His wife Jean had been putting him on diets for years, but they never worked. Now he was so near to completing his thirty years’ service and earning a full pension that he didn’t really care any more, didn’t feel the necessity to meet the fitness requirements or respond to emails on the subject. It was odd, then, that the prospect of approaching retirement hadn’t made him more cheerful. Instead, he was becoming more and more lugubrious, like an overweight Eeyore or Marvin the Paranoid Android.
A woman came past walking a terrier. Surely the same woman Cooper had seen gardening only a short time earlier.
‘How’re you doing, duck?’ said Murfin with forced brightness.
The woman glared at him coldly.
‘What are you selling?’ she said. ‘Whatever it is, we don’t want any.’
Murfin sniggered as if she’d told a dirty joke and sidled up to her to show his warrant card.
‘Police,’ he said. ‘Oh, I know – I can’t believe it either. They take anybody these days. Can you spare a minute, duck?’
‘Okay,’ said Cooper. ‘While Gavin is out ingratiating himself with the locals, let’s get some real work done.’
‘Ten to one he’ll end up being offered a cup of tea,’ said Hurst, watching Murfin with a hint of admiration.
‘Fresh coffee,’ said Cooper. ‘But if I know Gavin, it’ll be the biscuits he’s interested in.’
A car pulled alongside, a metallic blue Jaguar XF with the number plate RSE1. The passenger window hummed down, and man leaned towards it from the driving seat. Iron-grey hair swept back, a sardonic eyebrow, a loud and commanding tone of voice.
‘Police?’
‘Yes, sir,’ said Cooper.
‘You know what’s going on around here, I suppose?’
‘Yes. We’re aware of it.’
‘So what are you doing about it? Anything? Or nothing?’

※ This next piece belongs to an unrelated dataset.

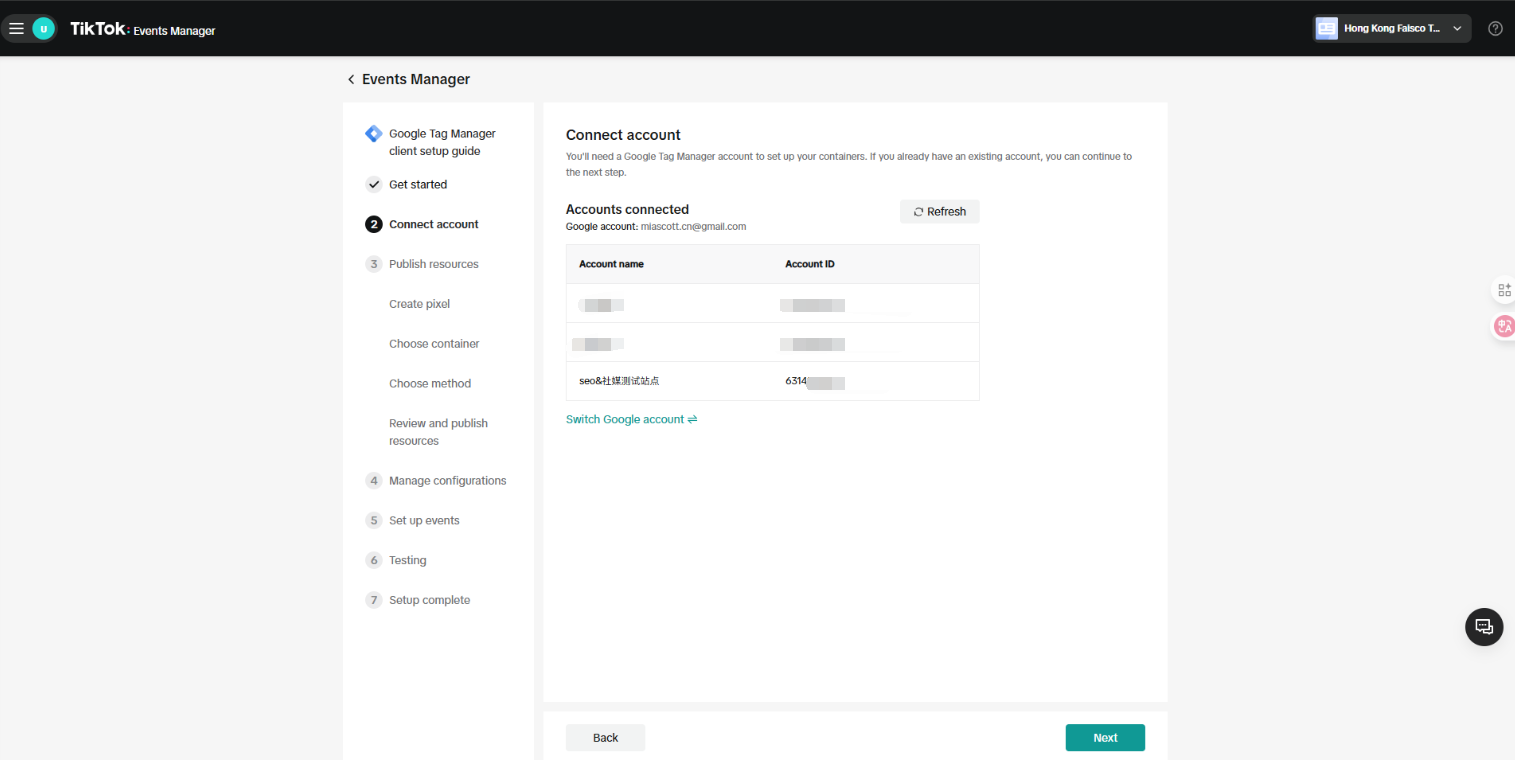Go to the Get started step
The image size is (1515, 760).
click(x=417, y=185)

He didn’t wait for an answer, but put his car back in gear and accelerated off down the hill.
‘Great.’
‘Nice to know we have the support of the public,’ said Hurst as she watched him drive away.
‘When people get upset and frightened, they need someone to blame.’
‘Surely they should be blaming the thugs responsible for the crimes?’
‘But no one knows who they are, do they? So we’re the nearest target. That’s the way it works, Becky.’
‘That’s so unfair.’
‘It happens.’ Cooper glanced at her. ‘You’re going to have to get used to our relationship with the law-abiding public.’